Indymedia.be is niet meer.

De ploeg van Indymedia.be is verhuisd naar DeWereldMorgen.be waar we samen met anderen aan een nieuwswebsite werken. De komende weken en maanden bouwen we Indymedia.be om tot een archief van 10 jaar werk van honderden vrijwilligers.

Renzo Martens over zijn film Episode iii – Enjoy Poverty

Renzo Martens over zijn film Episode iii – Enjoy Poverty

De Congolezen hebben het nog steeds niet begrepen. Op uitgestrekte palmolieplantages blijven ze machteloos zwoegen voor een hongerloon van twintig dollarcent per dag, terwijl hun westerse landeigenaar tientallen keren dat bedrag neertelt voor artistieke plaatjes van hun labeur.

Zonder morren trekken ze in vluchtelingenkampen onder witte tentzeilen waarvan vooral het logo van Unicef in beeld moet komen. Voor een schamele dollar per maand houden ze zich onledig met eigen feestjes fotograferen, terwijl internationale fotografen tot vijftig dollar binnenrijven per foto van hun uitgemergelde kinderen, hun verkrachte vrouwen en hun vermoorde broeders.

In al die jaren is er voor de Congolezen niks veranderd, terwijl ze met hun gat in de boter gevallen zijn door de meest winstgevende grondstof van hun land te bezitten: hun eigen armoede. Goed voor 1,8 miljard euro buitenlandse hulp per jaar, meer dan alle winsten uit goud, kobalt en koper samen. Dan kan de slotsom toch enkel zijn: maak van je armtierigheid je eerste bron van inkomsten. Er is een markt voor!

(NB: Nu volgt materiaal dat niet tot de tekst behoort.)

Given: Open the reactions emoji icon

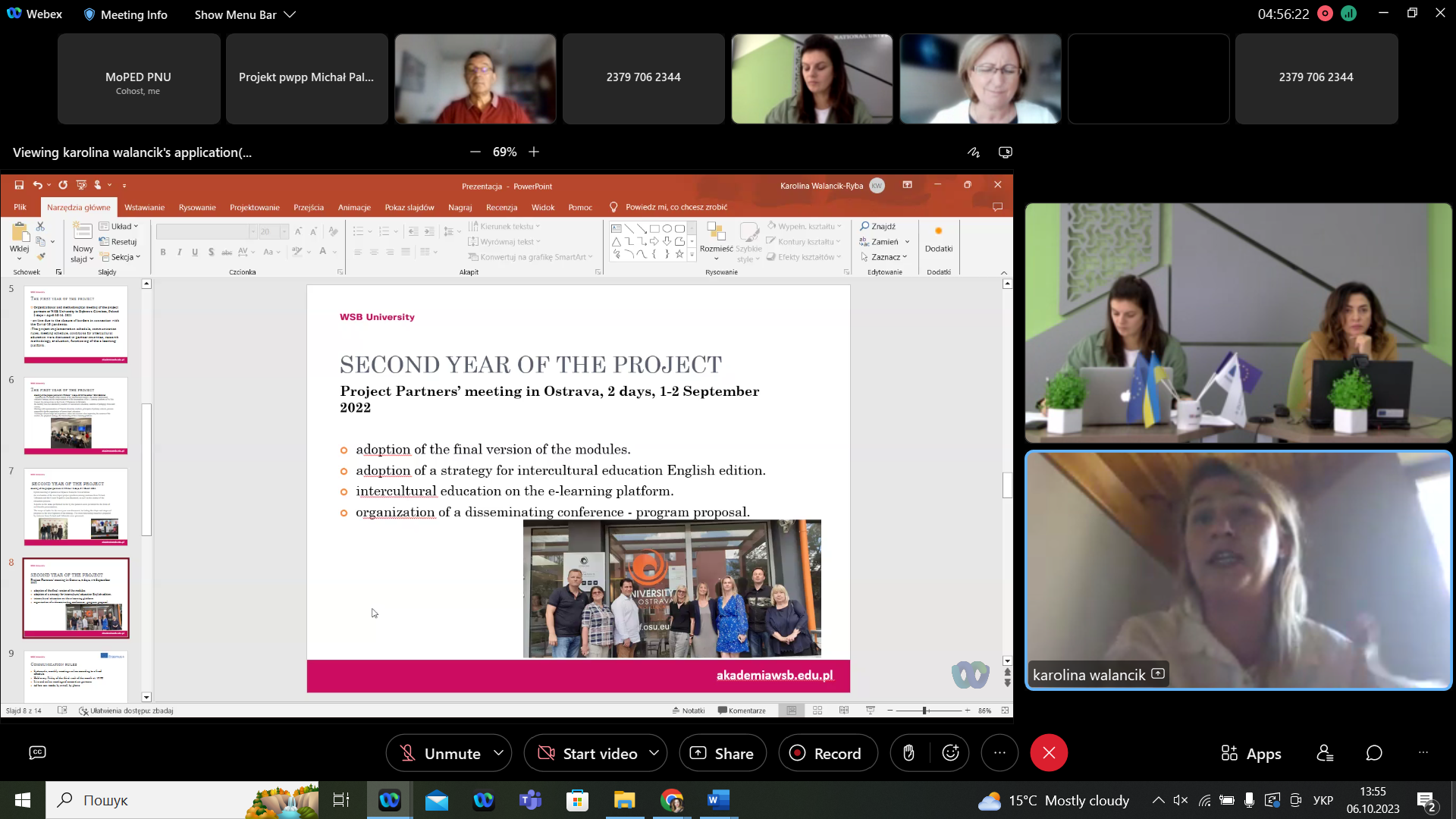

Deze slotsom – Enjoy poverty! – is de hoogst dubbelzinnige boodschap die de Nederlandse kunstenaar Renzo Martens uitdraagt in zijn filmdocumentaire Episode III – Enjoy Poverty (2008). Niet hier in Europa, maar ter plaatse, aan de Congolezen. In de traditie van onze grote kolonialen zie je hem de Congostroom afpeddelen, met zijn boodschap in majestueuze neonletters op zijn prauw. Inlanders roeien hem, inlanders torsen zijn bagage te voet het binnenland in. Daar wachten, naast een reeks beelden van onverhulde westerse uitbuiting, de sleutelscènes van de documentaire: een lesje ‘arm ondernemen’ van de kunstenaar voor een trosje dorpelingen én vervolgens hun hele haveloze dorp dat in het blauwe neonschijnsel zijn oplossing viert. Enjoy poverty! Het maakt van Martens het meest fascinerende personage van zijn eigen film: enerzijds de onvervaarde bevrager van allerlei westerse ngo’s, bedrijven en VN-instanties, anderzijds de blanke exploitant bij uitstek.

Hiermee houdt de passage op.